Subject: how to prove $J_{N}$ a cyclic group? $J_{N}$ is the subgroup of $Z*_{N^2}$ contains all the elements whose jacobi symbol with respect to $N$ is 1.
i saw a paragraph said $J_{N}$ is a cyclic group of order 2NN', $J_{N} $ is the subgroup of $Z*_{N^2}$ contains all the elements whose jacobi symbol with respect to $N$ is 1 ($N=pq, p=2p'+1, q=2q'+1, N'=p'q'$), but i don't know why (especially "cyclic")? Will somebody be kind to help me?
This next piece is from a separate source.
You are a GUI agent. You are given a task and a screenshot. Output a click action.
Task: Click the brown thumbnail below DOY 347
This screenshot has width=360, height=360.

Moreover, it's said $J_{N}=G*G_{1}*G_{2}$, where $G$ is the subgroup of $J_{N}$, which contains all the (2N) residues ($|G|=N'$), $G_{1}$ is a group of order N and $G_{2}$ is the group generated by (-1). WHY?
All the above is to study N-residuosity in $Z*_{N^2}$.
Subject: Re: how to prove $J_{N}$ a cyclic group? $J_{N}$ is the subgroup of $Z*_{N^2}$ contains all the elements whose jacobi symbol with respect to $N$ is 1.
Please don't stuff your postings full of dollar signs.
On 4 Jul, 13:14, challengerlee <lihui0...@gmail.com> wrote:
> i saw a paragraph said $J_{N}$ is a cyclic group of order 2NN', $J_{N} > $ is the subgroup of $Z*_{N^2}$ contains all the elements whose > jacobi symbol with respect to $N$ is 1 ($N=pq, p=2p'+1, q=2q'+1, > N'=p'q'$), but i don't know why (especially "cyclic")?
It isn't cyclic in general. How about N = 341 = 11 x 31. Then (Z/N^2 Z)^* has exponent 30N. Therefore J_N has exponent at most 30N, yet it has 150N elements.